Findings, impact and relevance

Q3:Your multi-stage approach — from cell-free assays to intranasal administration in MSA mice — yielded promising results. How do they compare with what other groups working on nanomaterial-based strategies have reported?

Małgorzata: Computational and experimental studies have shown that graphene-based nanomaterials can disrupt α-synuclein aggregation, but experimental works beyond cell-free assays are few, and results in this field are highly dependent on a combination of variables, including nanomaterial, model, and experimental conditions, making direct comparison difficult, thus underscoring the importance of thorough characterization alongside biological evaluation.

Q4. What are the most critical hurdles — biocompatibility, delivery, stability — before GQDs could be considered in any clinical context?

Małgorzata: We are still at the stage of building a fundamental understanding and it is too early to speak about clinical applications. Reproducible synthesis and the tendency of GQDs to form aggregates remain key obstacles.

In ongoing collaboration with the Maj Institute of Pharmacology, we are currently developing approaches to address these challenges. Equally important is a comprehensive understanding of GQD safety — especially which variables determine its safety profile.

Furthermore, the cellular and subcellular fate of GQDs — their uptake, intracellular distribution, and clearance — remains largely unexplored, and clarifying this is essential for any future translational considerations. Last, but not least, delivery remains a challenge: not only to the brain, but also in the context of a synucleinopathy that does not necessarily originate in the brain.

Q5. In plain terms, why does it matter that a nanoscale carbon particle can interfere with protein clumping in the brain? What does this mean for patients?

Małgorzata: For patients, this means that research is moving forward, but translating these findings into any form of therapy requires years of further work. Short-term studies targeting A-synuclein in synucleinopathies have not shown clinical efficacy; however, it has been announced that in long-term (5-year) follow-ups, antibodies targeting aSynuclein slowed down motor decline in PD patients. This demonstrates that clinical trials for slow neurodegenerative disease are extremally complex, while treatment will have to be administered for years or decades, clearly pointing to need of extremally safe, and easy to administer therapeutics.

The scientists behind the research

Q6. Your study seems to suggest GQDs could be relevant beyond synucleinopathies, for other proteinopathies as well. Is this a direction your group is actively pursuing, or still a distant hypothesis?

Małgorzata: A logical extension of this would be other proteinopathies, but that is not where we are. The next logical step is to expand within the synucleinopathy space, including models that incorporate pathology outside of the brain. The first step is to go deep before you go wide.

Q7. What is the most intellectually exciting aspect of this work for you personally?

Małgorzata: It is the interface, where materials science and neurobiology intersect, especially regarding how nanomaterials interact with oligomeric forms of α-synuclein, which are recognized as the most toxic and challenging species.
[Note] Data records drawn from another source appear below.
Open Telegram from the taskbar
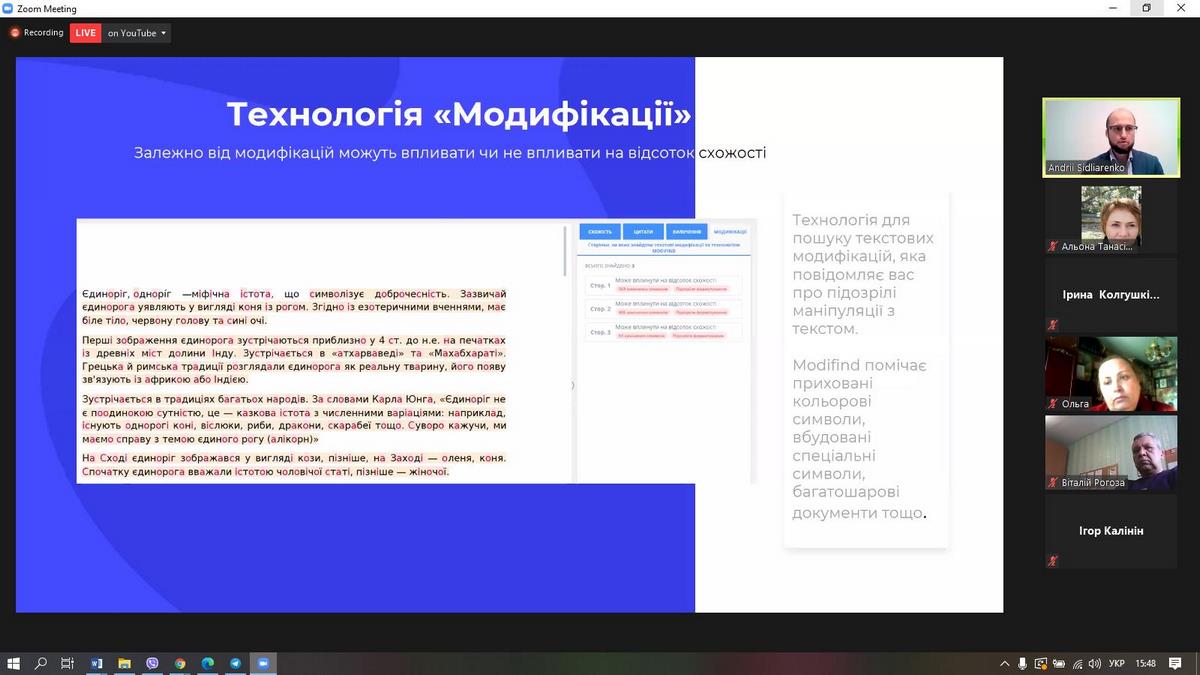Screen dimensions: 1200x675 [236, 663]
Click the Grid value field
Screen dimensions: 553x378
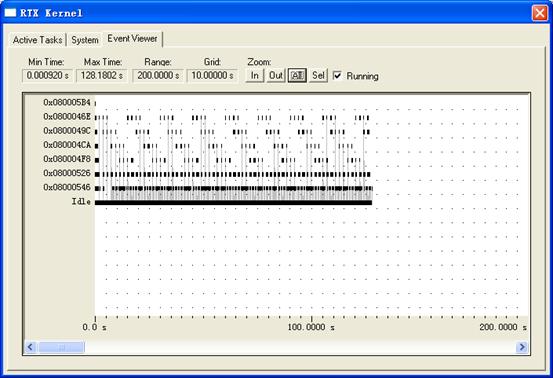[x=212, y=76]
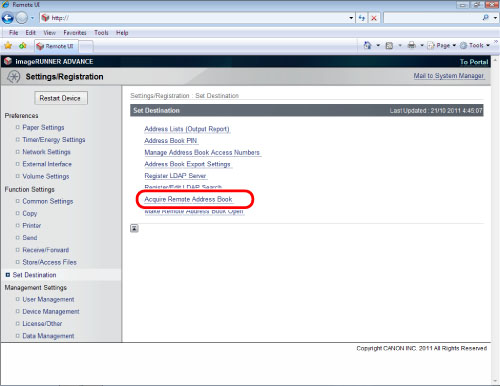Expand the address bar history dropdown
The width and height of the screenshot is (500, 386).
pos(351,18)
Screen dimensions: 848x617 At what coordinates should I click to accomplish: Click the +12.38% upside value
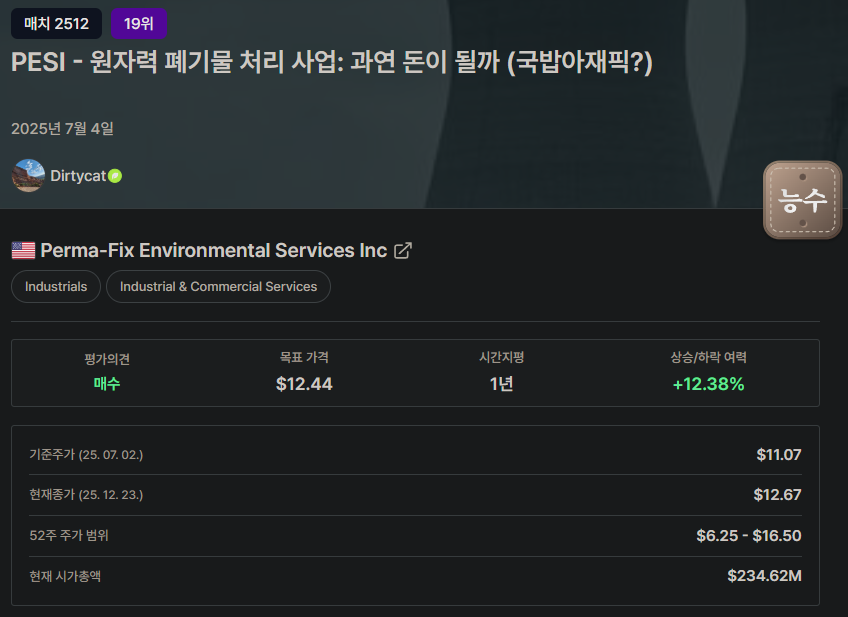(x=708, y=384)
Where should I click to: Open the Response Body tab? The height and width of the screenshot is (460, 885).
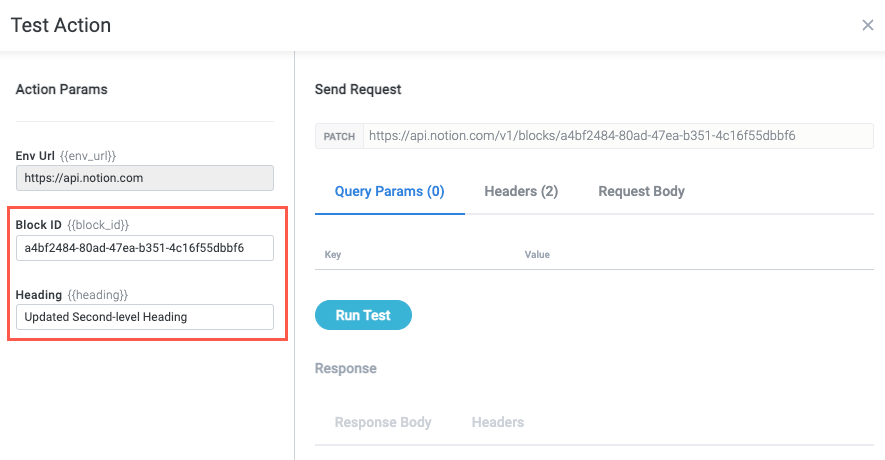pos(383,422)
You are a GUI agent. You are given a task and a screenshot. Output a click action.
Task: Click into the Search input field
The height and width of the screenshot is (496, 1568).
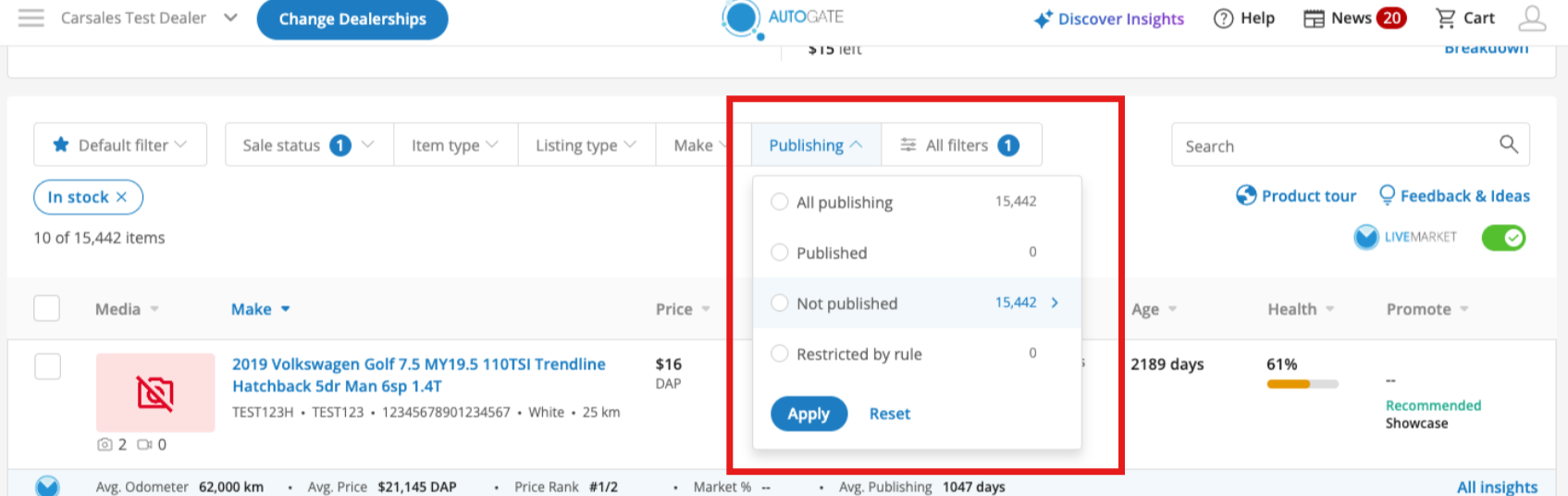pyautogui.click(x=1332, y=146)
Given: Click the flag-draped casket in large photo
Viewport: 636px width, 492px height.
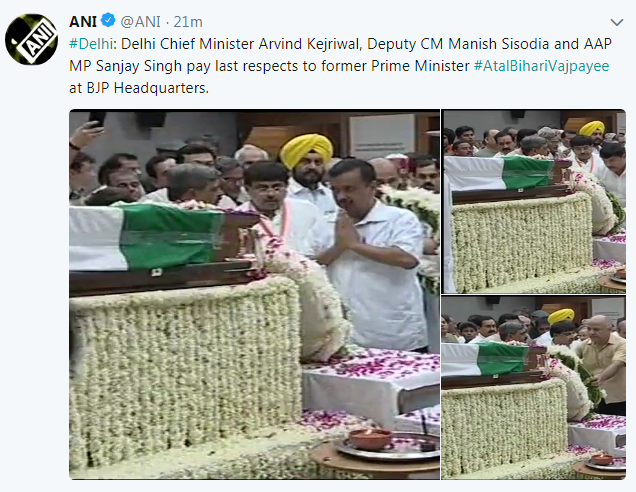Looking at the screenshot, I should tap(162, 247).
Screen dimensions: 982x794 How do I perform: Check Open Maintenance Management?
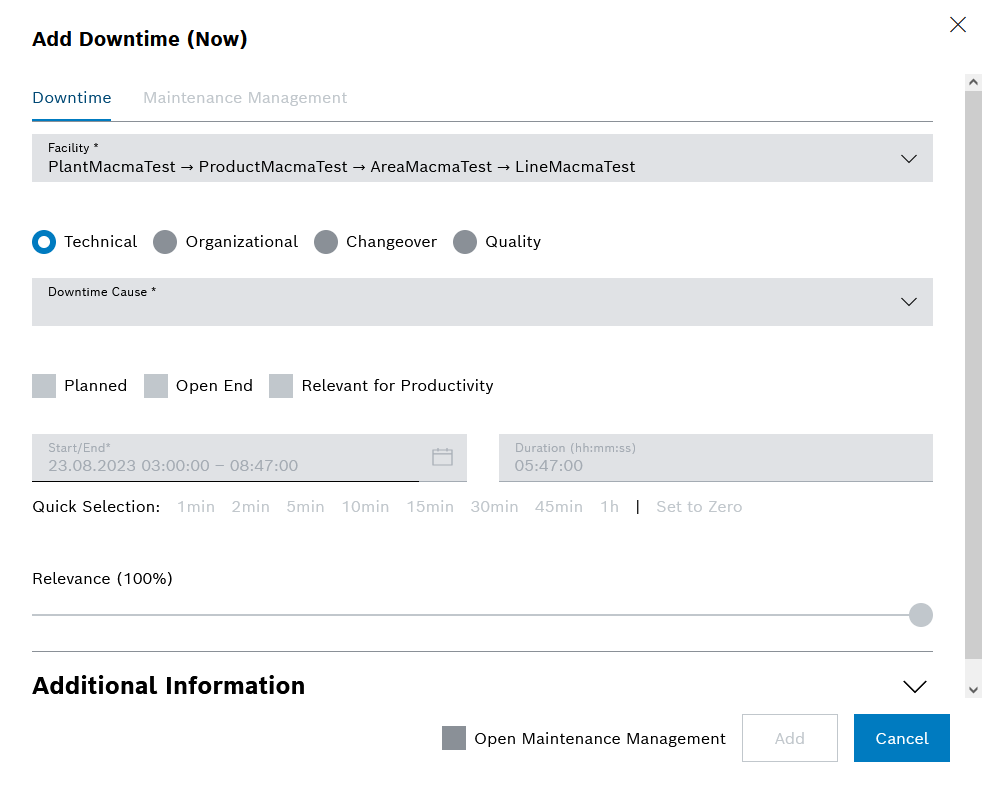[x=455, y=738]
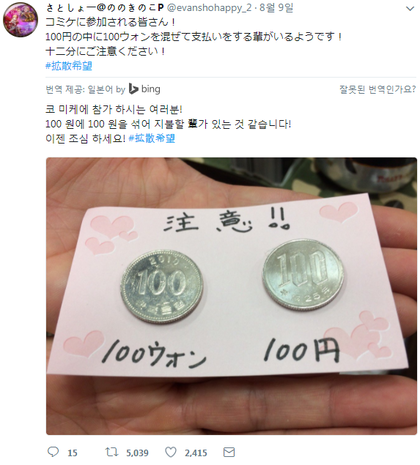Open the tweet date 8월 9일

click(276, 8)
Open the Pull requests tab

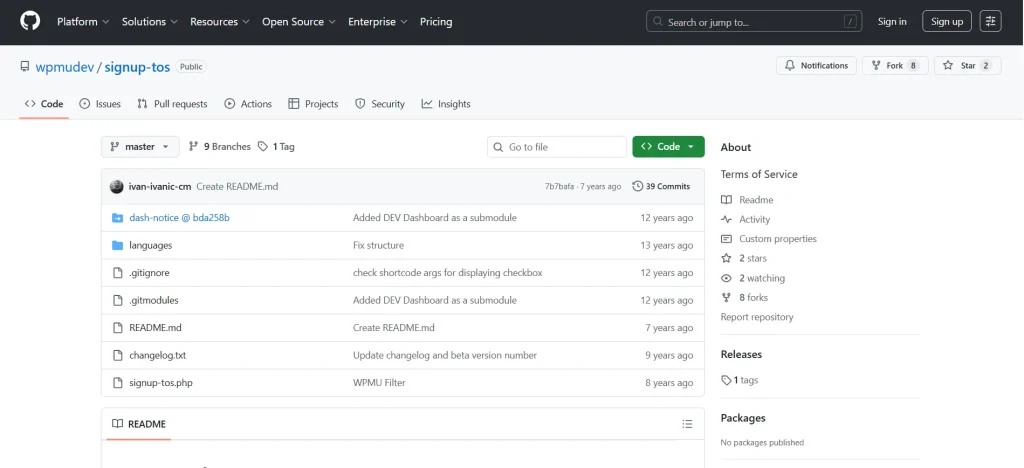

That is where the real answers lie.

Q8. Can you share a turning point in your career — a moment that changed the way you approached a problem?

Małgorzata: There was no one turning point, but a systematic deepening, with each study showing how much more there is to investigate, if anything, the most important realization was that the closer you look at the nano–bio interface, the broader the spectrum of unanswered questions.

Q9. What originally drew you to toxicology and neuropharmacology?

Małgorzata: Toxicology is the science of drawing the line between what heals and what harms. Neurodegenerative diseases are full of open questions on both sides of that line, such as what causes the disease and whether what we develop as treatment is truly safe.